Norge is a town in Grady County, Oklahoma, United States. The population was 129 at the 2020 census, a 11% decrease from 2010.

==Geography==
Norge is located in western Grady County 7 mi southwest of Chickasha, the county seat.

According to the United States Census Bureau, the town has a total area of 0.8 km2, all land.
The name Norge is the Norwegian word for Norway.

==Demographics==

Historical population
| Census | Pop. | Note | %± |
| 1980 | 87 |  | — |
| 1990 | 97 |  | 11.5% |
| 2000 | 82 |  | −15.5% |
| 2010 | 145 |  | 76.8% |
| 2020 | 129 |  | −11.0% |
U.S. Decennial Census

===2020 census===

As of the 2020 census, Norge had a population of 129. The median age was 54.6 years. 20.9% of residents were under the age of 18 and 27.9% of residents were 65 years of age or older. For every 100 females there were 115.0 males, and for every 100 females age 18 and over there were 108.2 males age 18 and over.

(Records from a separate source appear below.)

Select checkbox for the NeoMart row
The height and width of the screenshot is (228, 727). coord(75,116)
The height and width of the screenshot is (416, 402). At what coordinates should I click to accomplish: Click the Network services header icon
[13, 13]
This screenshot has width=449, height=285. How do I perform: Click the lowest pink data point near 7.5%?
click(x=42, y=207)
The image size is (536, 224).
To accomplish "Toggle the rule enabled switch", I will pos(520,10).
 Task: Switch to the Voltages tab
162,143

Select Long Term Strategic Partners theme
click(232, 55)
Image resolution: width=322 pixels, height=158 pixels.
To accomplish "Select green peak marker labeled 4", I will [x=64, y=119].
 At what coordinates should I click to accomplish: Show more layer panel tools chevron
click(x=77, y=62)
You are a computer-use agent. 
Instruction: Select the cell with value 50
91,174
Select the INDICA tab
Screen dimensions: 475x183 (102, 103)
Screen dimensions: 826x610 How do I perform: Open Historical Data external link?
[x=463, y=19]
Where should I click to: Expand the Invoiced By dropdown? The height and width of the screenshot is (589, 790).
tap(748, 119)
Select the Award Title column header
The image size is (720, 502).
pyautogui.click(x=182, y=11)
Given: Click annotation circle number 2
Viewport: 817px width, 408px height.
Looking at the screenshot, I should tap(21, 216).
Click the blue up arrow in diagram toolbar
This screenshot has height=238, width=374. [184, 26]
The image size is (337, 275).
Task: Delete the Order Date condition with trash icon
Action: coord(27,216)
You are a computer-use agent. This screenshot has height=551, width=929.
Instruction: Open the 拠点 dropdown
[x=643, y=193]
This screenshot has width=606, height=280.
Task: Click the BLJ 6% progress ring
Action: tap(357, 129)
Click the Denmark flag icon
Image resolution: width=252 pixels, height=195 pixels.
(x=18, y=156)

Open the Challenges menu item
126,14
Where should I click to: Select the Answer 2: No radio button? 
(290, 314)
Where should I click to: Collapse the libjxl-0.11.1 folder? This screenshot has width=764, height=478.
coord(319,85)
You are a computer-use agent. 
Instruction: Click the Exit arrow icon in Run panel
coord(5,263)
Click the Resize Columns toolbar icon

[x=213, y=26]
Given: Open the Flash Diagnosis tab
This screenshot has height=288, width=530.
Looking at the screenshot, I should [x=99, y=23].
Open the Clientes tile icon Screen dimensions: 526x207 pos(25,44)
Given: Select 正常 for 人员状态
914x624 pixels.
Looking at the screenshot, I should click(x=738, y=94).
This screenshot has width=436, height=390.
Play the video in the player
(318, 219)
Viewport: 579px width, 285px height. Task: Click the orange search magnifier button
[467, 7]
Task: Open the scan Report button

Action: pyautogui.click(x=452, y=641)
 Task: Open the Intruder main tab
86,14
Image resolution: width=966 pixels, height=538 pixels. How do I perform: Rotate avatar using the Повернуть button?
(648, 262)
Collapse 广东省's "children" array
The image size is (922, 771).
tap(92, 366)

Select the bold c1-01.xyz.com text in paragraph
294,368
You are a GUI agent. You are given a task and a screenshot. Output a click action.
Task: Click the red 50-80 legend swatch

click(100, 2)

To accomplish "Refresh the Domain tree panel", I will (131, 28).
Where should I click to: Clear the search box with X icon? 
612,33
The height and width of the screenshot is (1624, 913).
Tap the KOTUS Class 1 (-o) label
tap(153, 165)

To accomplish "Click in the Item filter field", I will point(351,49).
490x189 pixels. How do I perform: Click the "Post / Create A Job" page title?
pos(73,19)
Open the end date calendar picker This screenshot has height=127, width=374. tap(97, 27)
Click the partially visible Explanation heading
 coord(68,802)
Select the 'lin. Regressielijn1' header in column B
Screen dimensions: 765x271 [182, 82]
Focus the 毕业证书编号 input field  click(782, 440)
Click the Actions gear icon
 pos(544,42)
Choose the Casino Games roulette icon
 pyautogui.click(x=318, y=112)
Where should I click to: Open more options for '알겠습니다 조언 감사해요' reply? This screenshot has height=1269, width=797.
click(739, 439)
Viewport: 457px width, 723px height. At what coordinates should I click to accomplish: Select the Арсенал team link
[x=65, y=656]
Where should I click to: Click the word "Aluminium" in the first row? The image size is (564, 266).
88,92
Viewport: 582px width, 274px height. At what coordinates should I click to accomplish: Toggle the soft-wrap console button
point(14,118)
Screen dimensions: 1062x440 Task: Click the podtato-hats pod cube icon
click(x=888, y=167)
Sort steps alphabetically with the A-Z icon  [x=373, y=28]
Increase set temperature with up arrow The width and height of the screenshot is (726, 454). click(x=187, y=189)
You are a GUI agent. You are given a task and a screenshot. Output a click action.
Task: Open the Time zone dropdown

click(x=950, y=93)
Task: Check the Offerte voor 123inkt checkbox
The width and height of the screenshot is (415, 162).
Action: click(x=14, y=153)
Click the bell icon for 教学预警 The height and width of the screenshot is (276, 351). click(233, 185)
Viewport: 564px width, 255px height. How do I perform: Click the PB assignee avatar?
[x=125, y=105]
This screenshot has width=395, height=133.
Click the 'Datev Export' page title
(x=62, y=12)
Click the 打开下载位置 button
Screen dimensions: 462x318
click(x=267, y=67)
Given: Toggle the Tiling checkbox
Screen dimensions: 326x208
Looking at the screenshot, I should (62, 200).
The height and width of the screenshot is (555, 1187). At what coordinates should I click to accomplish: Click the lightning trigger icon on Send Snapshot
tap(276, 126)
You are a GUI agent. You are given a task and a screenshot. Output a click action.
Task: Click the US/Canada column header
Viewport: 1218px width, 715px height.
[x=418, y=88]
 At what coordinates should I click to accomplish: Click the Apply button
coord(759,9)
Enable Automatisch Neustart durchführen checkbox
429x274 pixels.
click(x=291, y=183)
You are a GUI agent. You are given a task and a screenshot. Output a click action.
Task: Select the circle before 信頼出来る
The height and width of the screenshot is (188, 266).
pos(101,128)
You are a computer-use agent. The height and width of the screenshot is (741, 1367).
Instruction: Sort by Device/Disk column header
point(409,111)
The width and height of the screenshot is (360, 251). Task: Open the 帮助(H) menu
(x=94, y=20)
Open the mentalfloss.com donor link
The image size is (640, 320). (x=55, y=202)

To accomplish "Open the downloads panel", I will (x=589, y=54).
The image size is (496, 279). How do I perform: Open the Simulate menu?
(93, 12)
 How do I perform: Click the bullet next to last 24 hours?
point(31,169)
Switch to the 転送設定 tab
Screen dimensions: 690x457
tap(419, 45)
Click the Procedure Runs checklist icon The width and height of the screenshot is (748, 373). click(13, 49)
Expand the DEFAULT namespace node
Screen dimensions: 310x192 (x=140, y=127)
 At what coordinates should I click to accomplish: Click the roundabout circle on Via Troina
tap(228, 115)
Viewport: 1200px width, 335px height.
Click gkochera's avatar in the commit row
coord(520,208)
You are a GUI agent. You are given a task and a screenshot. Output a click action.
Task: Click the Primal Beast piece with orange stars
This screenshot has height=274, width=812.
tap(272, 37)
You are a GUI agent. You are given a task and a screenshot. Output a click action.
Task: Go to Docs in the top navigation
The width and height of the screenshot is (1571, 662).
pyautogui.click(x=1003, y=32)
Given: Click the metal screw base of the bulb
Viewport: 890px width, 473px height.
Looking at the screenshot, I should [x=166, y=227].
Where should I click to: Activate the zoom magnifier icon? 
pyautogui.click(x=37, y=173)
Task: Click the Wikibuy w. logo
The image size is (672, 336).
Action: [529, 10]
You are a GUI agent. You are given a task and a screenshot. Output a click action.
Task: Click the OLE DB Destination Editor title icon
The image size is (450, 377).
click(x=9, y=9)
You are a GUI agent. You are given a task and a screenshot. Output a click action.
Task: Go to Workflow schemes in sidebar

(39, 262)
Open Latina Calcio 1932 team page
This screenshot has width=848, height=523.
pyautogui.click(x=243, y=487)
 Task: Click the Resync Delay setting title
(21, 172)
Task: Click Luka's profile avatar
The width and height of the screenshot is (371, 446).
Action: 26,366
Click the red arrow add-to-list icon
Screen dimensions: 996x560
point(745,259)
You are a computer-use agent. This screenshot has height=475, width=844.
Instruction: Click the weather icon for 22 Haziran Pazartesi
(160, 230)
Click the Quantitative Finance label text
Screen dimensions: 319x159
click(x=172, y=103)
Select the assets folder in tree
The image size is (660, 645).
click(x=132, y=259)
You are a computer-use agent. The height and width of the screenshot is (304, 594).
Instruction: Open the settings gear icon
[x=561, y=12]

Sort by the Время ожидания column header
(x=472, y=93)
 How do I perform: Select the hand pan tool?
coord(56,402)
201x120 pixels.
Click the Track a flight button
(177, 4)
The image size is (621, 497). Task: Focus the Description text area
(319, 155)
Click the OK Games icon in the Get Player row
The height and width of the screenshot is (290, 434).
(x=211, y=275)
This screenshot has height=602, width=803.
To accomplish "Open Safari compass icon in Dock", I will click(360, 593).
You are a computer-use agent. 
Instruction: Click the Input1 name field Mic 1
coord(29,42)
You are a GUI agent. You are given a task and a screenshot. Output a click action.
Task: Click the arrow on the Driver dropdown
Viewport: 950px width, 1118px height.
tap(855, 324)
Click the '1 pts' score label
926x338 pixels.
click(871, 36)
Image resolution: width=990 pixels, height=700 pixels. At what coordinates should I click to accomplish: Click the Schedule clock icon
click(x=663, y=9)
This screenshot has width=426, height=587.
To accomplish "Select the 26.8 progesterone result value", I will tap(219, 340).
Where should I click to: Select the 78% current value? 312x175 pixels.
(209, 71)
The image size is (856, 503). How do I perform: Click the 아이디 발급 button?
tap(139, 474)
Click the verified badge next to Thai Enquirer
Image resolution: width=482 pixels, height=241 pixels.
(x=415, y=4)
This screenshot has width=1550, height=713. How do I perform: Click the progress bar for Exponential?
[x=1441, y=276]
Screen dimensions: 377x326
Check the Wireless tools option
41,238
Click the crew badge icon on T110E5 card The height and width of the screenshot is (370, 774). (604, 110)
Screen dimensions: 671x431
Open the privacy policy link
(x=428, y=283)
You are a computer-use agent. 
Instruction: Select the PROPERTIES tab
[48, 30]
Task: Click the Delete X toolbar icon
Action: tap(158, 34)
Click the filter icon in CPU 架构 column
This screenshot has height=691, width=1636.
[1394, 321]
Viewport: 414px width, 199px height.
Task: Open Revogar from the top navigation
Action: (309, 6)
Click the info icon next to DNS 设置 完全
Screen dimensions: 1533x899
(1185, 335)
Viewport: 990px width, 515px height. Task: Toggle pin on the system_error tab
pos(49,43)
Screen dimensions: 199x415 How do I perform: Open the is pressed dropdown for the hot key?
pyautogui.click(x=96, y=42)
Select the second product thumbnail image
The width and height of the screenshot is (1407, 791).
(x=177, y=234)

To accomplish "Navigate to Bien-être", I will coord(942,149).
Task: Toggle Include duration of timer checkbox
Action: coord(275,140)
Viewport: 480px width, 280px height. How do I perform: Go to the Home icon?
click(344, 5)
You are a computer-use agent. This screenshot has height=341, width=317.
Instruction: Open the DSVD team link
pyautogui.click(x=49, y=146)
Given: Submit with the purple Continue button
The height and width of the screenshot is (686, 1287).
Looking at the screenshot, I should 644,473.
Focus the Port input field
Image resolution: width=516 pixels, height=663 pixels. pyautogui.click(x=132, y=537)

0.0% of residents lived in urban areas, while 100.0% lived in rural areas.

There were 52 households in Norge, of which 38.5% had children under the age of 18 living in them. Of all households, 48.1% were married-couple households, 21.2% were households with a male householder and no spouse or partner present, and 23.1% were households with a female householder and no spouse or partner present. About 17.3% of all households were made up of individuals and 5.7% had someone living alone who was 65 years of age or older.

There were 54 housing units, of which 3.7% were vacant. The homeowner vacancy rate was 2.6% and the rental vacancy rate was 0.0%.

Racial composition as of the 2020 census
| Race | Number | Percent |
|---|---|---|
| White | 94 | 72.9% |
| Black or African American | 0 | 0.0% |
| American Indian and Alaska Native | 8 | 6.2% |
| Asian | 0 | 0.0% |
| Native Hawaiian and Other Pacific Islander | 1 | 0.8% |
| Some other race | 11 | 8.5% |
| Two or more races | 15 | 11.6% |
| Hispanic or Latino (of any race) | 15 | 11.6% |

===2000 census===

As of the census of 2000, there were 82 people, 29 households, and 24 families living in the town. The population density was 826.5 PD/sqmi. There were 33 housing units at an average density of 332.6 /sqmi. The racial makeup of the town was 87.80% White, 6.10% Native American, 3.66% from other races, and 2.44% from two or more races. Hispanic or Latino of any race were 3.66% of the population.

There were 29 households, out of which 44.8% had children under the age of 18 living with them, 69.0% were married couples living together, 13.8% had a female householder with no husband present, and 13.8% were non-families. 13.8% of all households were made up of individuals, and 10.3% had someone living alone who was 65 years of age or older. The average household size was 2.83 and the average family size was 3.08.

In the town, the population was spread out, with 31.7% under the age of 18, 9.8% from 18 to 24, 32.9% from 25 to 44, 13.4% from 45 to 64, and 12.2% who were 65 years of age or older. The median age was 34 years. For every 100 females, there were 95.2 males. For every 100 females age 18 and over, there were 100.0 males.

The median income for a household in the town was $48,750, and the median income for a family was $48,750. Males had a median income of $30,833 versus $24,375 for females. The per capita income for the town was $15,000. There were 7.7% of families and 8.0% of the population living below the poverty line, including 11.1% of under eighteens and none of those over 64.

==Education==
It is in the Pioneer Public School school district, an elementary school district.